## Short task
Copy out every line of the material below exactly as it stands, with nothing added or dropped.

## Stored records
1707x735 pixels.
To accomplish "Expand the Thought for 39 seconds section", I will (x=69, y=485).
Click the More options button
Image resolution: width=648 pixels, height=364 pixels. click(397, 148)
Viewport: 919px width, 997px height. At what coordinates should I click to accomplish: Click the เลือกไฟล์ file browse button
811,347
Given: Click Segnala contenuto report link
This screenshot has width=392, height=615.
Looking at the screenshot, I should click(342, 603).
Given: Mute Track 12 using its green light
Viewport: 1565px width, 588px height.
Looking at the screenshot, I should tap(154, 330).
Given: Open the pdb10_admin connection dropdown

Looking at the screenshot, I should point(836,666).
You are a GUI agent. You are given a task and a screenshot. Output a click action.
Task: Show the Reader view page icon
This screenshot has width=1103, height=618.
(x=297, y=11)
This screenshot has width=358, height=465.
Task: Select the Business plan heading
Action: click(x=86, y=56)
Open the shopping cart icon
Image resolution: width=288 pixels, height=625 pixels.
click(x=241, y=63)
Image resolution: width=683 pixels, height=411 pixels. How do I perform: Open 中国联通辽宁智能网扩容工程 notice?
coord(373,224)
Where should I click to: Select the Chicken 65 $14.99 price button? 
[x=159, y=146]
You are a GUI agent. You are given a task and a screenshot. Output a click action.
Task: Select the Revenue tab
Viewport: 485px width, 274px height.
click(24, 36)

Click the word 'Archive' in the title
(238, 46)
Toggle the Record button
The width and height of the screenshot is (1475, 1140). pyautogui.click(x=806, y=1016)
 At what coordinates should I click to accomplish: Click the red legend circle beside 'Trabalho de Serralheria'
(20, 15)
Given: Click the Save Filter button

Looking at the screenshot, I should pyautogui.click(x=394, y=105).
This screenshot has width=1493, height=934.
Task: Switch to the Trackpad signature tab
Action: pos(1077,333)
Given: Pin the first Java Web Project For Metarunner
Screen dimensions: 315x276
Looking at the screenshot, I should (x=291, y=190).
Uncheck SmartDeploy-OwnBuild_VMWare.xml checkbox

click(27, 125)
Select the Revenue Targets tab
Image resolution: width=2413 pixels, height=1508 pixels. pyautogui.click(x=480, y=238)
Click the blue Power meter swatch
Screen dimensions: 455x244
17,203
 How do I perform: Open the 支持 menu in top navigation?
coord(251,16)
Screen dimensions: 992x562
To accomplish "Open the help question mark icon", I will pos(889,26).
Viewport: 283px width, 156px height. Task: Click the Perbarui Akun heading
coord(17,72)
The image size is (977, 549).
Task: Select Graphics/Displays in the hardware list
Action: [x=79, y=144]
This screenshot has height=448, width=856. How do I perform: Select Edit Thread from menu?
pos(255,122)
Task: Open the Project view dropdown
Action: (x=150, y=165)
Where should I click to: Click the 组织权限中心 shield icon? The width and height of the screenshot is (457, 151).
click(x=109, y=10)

## The reply
1707x735 pixels.
To accomplish "Expand the Thought for 39 seconds section", I will (x=69, y=485).
Click the More options button
Image resolution: width=648 pixels, height=364 pixels. click(397, 148)
Viewport: 919px width, 997px height. At what coordinates should I click to accomplish: Click the เลือกไฟล์ file browse button
811,347
Given: Click Segnala contenuto report link
This screenshot has width=392, height=615.
Looking at the screenshot, I should click(342, 603).
Given: Mute Track 12 using its green light
Viewport: 1565px width, 588px height.
Looking at the screenshot, I should tap(154, 330).
Given: Open the pdb10_admin connection dropdown

Looking at the screenshot, I should point(836,666).
You are a GUI agent. You are given a task and a screenshot. Output a click action.
Task: Show the Reader view page icon
This screenshot has width=1103, height=618.
(x=297, y=11)
This screenshot has width=358, height=465.
Task: Select the Business plan heading
Action: click(x=86, y=56)
Open the shopping cart icon
Image resolution: width=288 pixels, height=625 pixels.
click(x=241, y=63)
Image resolution: width=683 pixels, height=411 pixels. How do I perform: Open 中国联通辽宁智能网扩容工程 notice?
coord(373,224)
Where should I click to: Select the Chicken 65 $14.99 price button? 
[x=159, y=146]
You are a GUI agent. You are given a task and a screenshot. Output a click action.
Task: Select the Revenue tab
Viewport: 485px width, 274px height.
click(24, 36)

Click the word 'Archive' in the title
(238, 46)
Toggle the Record button
The width and height of the screenshot is (1475, 1140). pyautogui.click(x=806, y=1016)
 At what coordinates should I click to accomplish: Click the red legend circle beside 'Trabalho de Serralheria'
(20, 15)
Given: Click the Save Filter button

Looking at the screenshot, I should pyautogui.click(x=394, y=105).
This screenshot has width=1493, height=934.
Task: Switch to the Trackpad signature tab
Action: pos(1077,333)
Given: Pin the first Java Web Project For Metarunner
Screen dimensions: 315x276
Looking at the screenshot, I should (x=291, y=190).
Uncheck SmartDeploy-OwnBuild_VMWare.xml checkbox

click(27, 125)
Select the Revenue Targets tab
Image resolution: width=2413 pixels, height=1508 pixels. pyautogui.click(x=480, y=238)
Click the blue Power meter swatch
Screen dimensions: 455x244
17,203
 How do I perform: Open the 支持 menu in top navigation?
coord(251,16)
Screen dimensions: 992x562
To accomplish "Open the help question mark icon", I will pos(889,26).
Viewport: 283px width, 156px height. Task: Click the Perbarui Akun heading
coord(17,72)
The image size is (977, 549).
Task: Select Graphics/Displays in the hardware list
Action: [x=79, y=144]
This screenshot has height=448, width=856. How do I perform: Select Edit Thread from menu?
pos(255,122)
Task: Open the Project view dropdown
Action: (x=150, y=165)
Where should I click to: Click the 组织权限中心 shield icon? The width and height of the screenshot is (457, 151).
click(x=109, y=10)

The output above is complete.